• Problem to work on
Go through the material below line by line and count those containing "with". Write the count and nothing more.

━━━━

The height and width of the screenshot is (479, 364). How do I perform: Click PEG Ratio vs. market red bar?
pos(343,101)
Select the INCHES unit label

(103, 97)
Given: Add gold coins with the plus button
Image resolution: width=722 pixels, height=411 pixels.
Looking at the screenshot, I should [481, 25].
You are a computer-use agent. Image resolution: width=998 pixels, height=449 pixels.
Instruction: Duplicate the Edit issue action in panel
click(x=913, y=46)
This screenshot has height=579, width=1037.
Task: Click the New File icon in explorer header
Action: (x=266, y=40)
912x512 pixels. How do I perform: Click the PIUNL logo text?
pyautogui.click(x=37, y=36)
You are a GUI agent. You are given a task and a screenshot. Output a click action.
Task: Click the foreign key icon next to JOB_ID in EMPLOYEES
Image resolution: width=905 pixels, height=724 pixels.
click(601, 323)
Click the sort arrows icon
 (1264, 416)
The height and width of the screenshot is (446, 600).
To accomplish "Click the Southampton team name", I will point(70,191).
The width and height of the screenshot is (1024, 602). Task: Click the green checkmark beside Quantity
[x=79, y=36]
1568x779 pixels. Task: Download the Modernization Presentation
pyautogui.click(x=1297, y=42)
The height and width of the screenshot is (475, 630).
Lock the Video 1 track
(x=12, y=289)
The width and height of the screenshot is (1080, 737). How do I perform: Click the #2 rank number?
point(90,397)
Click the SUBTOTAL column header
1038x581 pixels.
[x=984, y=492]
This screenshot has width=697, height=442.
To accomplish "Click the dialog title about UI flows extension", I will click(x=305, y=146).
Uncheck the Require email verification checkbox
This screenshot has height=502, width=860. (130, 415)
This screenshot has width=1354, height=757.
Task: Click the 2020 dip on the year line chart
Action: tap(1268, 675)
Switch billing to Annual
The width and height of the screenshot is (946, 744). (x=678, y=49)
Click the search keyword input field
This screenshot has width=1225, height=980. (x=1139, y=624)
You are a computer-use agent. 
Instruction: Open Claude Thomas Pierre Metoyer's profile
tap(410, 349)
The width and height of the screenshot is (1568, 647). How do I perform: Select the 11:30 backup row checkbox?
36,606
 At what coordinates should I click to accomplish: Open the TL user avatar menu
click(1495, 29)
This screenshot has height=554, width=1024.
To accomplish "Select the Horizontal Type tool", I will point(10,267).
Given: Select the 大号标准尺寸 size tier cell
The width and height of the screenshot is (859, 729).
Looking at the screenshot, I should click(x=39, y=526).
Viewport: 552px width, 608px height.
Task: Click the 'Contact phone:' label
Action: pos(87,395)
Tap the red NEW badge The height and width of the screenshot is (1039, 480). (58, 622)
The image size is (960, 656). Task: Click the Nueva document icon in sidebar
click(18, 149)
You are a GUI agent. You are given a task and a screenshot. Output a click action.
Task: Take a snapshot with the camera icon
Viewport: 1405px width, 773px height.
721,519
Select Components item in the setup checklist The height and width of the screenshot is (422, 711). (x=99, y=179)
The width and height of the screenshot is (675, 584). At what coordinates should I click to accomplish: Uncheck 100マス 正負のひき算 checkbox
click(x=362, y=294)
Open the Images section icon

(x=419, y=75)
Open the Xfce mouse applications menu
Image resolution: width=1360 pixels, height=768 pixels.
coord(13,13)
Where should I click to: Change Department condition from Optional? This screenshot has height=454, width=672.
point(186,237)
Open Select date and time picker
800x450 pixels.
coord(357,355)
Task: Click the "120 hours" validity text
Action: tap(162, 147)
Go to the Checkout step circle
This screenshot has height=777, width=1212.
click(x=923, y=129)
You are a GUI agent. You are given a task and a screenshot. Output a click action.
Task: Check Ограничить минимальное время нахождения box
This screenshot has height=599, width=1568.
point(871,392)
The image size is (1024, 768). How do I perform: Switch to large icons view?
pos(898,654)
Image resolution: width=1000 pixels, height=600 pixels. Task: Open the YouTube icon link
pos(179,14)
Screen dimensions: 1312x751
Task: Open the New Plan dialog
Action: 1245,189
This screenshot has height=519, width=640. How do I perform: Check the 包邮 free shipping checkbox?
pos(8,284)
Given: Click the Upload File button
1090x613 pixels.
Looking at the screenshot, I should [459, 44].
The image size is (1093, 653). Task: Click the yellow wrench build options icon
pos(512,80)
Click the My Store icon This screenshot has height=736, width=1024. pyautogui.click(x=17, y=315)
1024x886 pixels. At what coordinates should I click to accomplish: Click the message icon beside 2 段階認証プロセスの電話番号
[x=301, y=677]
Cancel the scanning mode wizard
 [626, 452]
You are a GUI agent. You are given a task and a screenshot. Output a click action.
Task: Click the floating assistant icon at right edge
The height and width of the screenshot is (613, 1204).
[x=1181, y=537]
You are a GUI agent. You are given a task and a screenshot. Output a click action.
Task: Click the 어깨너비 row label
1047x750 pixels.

━━━━

• Result for this exercise
2